Avenue in Lima, Peru

Spain Avenue (Avenida España), formerly known as the Avenue of the Exhibition (Avenida de la Exposición) and then as Alfonso XIII Avenue (Avenida Alfonso XIII) until 1931, is an avenue in Lima, Peru. It extends from east to west in the districts of Lima and Breña along 7 blocks. The tracks of the Metropolitano extend along its route between Paseo de la República and Alfonso Ugarte Avenue.

==History==
The avenue's inception began in the early 20th century, as the city of Lima expanded westward. The avenue's 3rd block begins at the site of the former Lima Penitentiary, today the Lima Civic Center.

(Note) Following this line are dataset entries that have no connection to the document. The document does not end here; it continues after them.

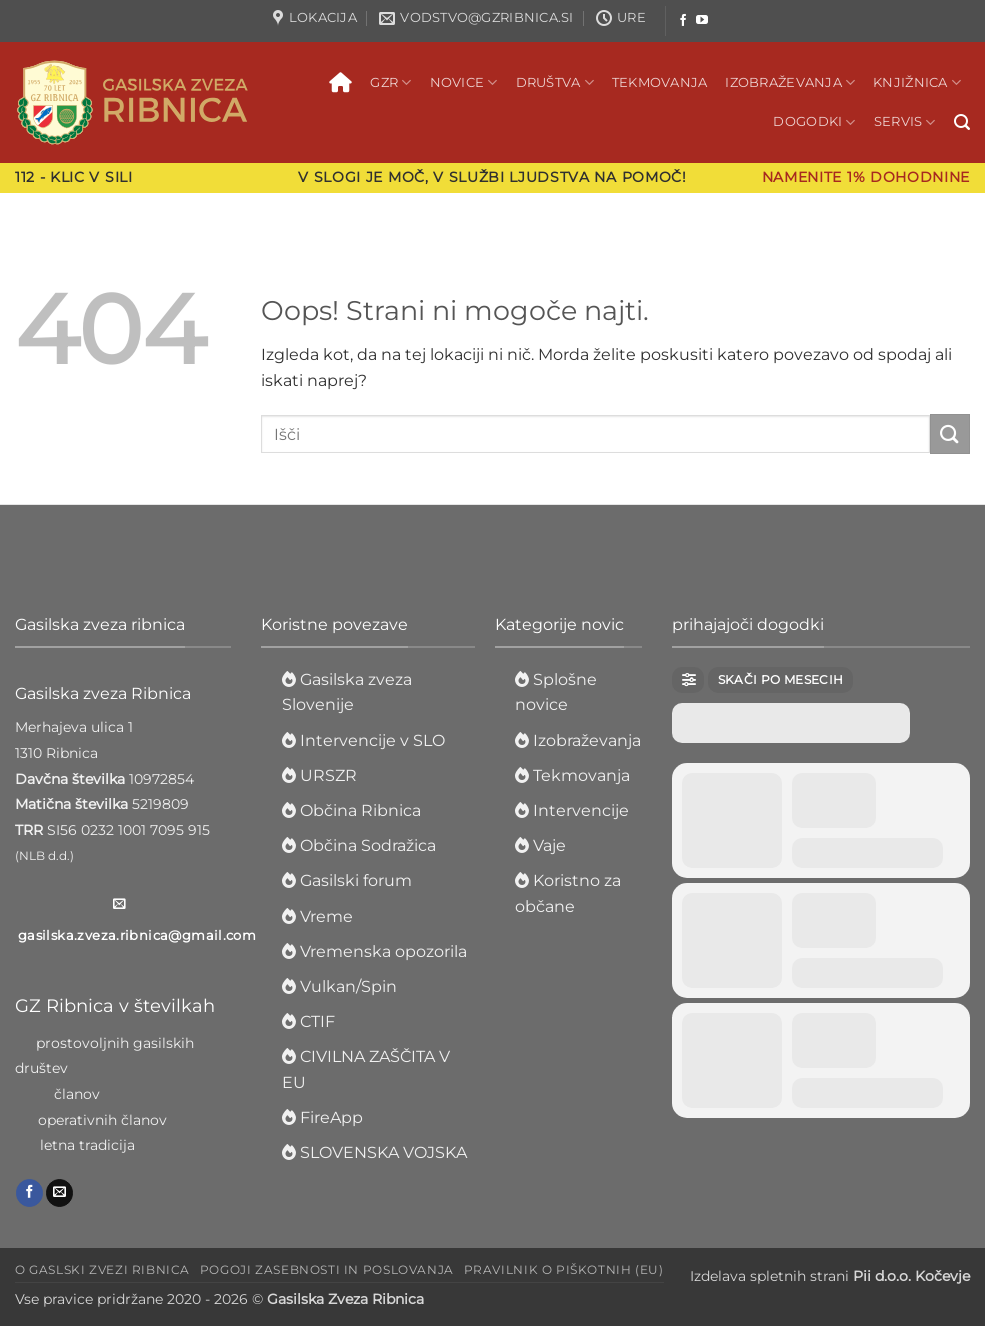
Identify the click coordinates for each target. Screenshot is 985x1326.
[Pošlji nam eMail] (59, 1193)
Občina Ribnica (360, 810)
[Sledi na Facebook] (683, 21)
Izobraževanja (790, 82)
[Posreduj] (950, 433)
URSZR (328, 775)
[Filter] (688, 680)
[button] (962, 122)
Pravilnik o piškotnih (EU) (564, 1269)
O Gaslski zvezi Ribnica (102, 1269)
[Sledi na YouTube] (702, 21)
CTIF (317, 1021)
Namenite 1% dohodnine (866, 177)
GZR (390, 82)
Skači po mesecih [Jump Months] (781, 679)
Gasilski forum (356, 880)
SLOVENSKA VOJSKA (383, 1152)
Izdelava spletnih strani (830, 1276)
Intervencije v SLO (372, 740)
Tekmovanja (660, 82)
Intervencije (581, 810)
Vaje (549, 845)
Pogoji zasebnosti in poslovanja (327, 1269)
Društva (555, 82)
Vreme (326, 916)
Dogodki (814, 122)
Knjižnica (917, 82)
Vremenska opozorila (383, 951)
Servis (905, 122)
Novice (464, 82)
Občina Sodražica (368, 845)
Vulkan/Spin (348, 986)
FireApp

From the late 1940s to the early 1990s, the avenue's intersection with Garcilaso de la Vega was the location of the former U.S. Embassy until its move to Monterrico due to being targeted by the terrorist group Shining Path on several occasions, as well as by the MRTA, who bombed the embassy on February 14, 1990.

==Route==
It starts at its intersection with the Plaza Grau and the Paseo de la República with a circulating direction from east to west. Between Paseo de la República and Avenida Garcilaso de la Vega, the avenue passes under a bridge, near the Civic Center. The 4th block of the avenue houses the art deco-style building of the Provincial Sub-Prefecture of Lima.

The intersection with Garcilaso de la Vega is the location of the Clínica Internacional since the 1990s and of the Casa Matusita, popularly known as a haunted house.